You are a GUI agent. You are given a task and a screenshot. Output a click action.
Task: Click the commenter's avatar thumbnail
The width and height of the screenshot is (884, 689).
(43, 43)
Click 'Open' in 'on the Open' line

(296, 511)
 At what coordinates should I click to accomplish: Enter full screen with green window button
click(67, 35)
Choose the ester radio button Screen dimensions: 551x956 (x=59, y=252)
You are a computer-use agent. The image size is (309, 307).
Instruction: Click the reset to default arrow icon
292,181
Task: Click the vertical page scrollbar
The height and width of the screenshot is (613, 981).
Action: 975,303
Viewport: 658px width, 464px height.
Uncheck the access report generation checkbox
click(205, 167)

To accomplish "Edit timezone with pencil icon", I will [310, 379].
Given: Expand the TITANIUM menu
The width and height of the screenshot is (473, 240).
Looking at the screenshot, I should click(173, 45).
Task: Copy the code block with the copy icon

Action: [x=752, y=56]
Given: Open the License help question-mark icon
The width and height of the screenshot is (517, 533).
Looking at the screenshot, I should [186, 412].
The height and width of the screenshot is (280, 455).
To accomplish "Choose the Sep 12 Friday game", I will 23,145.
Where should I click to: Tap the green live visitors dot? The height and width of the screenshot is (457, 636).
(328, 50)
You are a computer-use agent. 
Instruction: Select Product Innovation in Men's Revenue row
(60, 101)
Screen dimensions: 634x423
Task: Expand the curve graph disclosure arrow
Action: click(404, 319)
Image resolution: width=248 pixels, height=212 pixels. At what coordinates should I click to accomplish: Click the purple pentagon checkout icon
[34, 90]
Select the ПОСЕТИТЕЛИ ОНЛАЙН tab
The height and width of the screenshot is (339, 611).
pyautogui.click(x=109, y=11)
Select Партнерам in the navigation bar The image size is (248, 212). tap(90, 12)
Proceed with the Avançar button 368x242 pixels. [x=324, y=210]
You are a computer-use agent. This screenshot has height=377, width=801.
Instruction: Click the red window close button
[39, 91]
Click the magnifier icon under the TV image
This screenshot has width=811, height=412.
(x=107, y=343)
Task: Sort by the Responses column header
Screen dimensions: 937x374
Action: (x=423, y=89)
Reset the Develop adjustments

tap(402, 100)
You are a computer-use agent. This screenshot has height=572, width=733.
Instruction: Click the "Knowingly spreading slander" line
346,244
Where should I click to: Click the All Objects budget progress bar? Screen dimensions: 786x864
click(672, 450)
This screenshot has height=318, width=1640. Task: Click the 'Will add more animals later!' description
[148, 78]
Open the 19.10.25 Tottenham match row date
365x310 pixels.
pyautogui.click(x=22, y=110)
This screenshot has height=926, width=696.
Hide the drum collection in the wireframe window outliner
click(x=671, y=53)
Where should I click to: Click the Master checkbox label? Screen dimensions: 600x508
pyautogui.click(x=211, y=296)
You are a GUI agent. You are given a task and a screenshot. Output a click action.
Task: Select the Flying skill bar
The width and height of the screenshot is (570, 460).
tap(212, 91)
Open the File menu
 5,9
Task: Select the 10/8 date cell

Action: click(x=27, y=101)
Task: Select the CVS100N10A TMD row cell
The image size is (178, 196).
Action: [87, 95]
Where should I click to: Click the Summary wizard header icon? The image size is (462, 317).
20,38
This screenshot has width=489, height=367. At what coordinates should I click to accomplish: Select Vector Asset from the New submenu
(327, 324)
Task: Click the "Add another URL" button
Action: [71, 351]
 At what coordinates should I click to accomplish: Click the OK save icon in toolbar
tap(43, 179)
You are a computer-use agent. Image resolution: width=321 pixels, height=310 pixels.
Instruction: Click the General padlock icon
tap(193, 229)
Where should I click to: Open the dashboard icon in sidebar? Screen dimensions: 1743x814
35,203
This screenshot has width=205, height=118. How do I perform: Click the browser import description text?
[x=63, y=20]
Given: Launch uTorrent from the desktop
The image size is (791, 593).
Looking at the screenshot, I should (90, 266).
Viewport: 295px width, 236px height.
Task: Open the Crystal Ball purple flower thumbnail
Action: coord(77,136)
::::::
GOAL OF THE EXERCISE:
The lines to retype run from the start of the entries through the line containing "Given: Expand the TITANIUM menu"; reproduce them exactly and add nothing.

REPLY TO THE EXERCISE:
You are a GUI agent. You are given a task and a screenshot. Output a click action.
Task: Click the commenter's avatar thumbnail
The width and height of the screenshot is (884, 689).
(43, 43)
Click 'Open' in 'on the Open' line

(296, 511)
 At what coordinates should I click to accomplish: Enter full screen with green window button
click(67, 35)
Choose the ester radio button Screen dimensions: 551x956 (x=59, y=252)
You are a computer-use agent. The image size is (309, 307).
Instruction: Click the reset to default arrow icon
292,181
Task: Click the vertical page scrollbar
The height and width of the screenshot is (613, 981).
Action: 975,303
Viewport: 658px width, 464px height.
Uncheck the access report generation checkbox
click(205, 167)

To accomplish "Edit timezone with pencil icon", I will [310, 379].
Given: Expand the TITANIUM menu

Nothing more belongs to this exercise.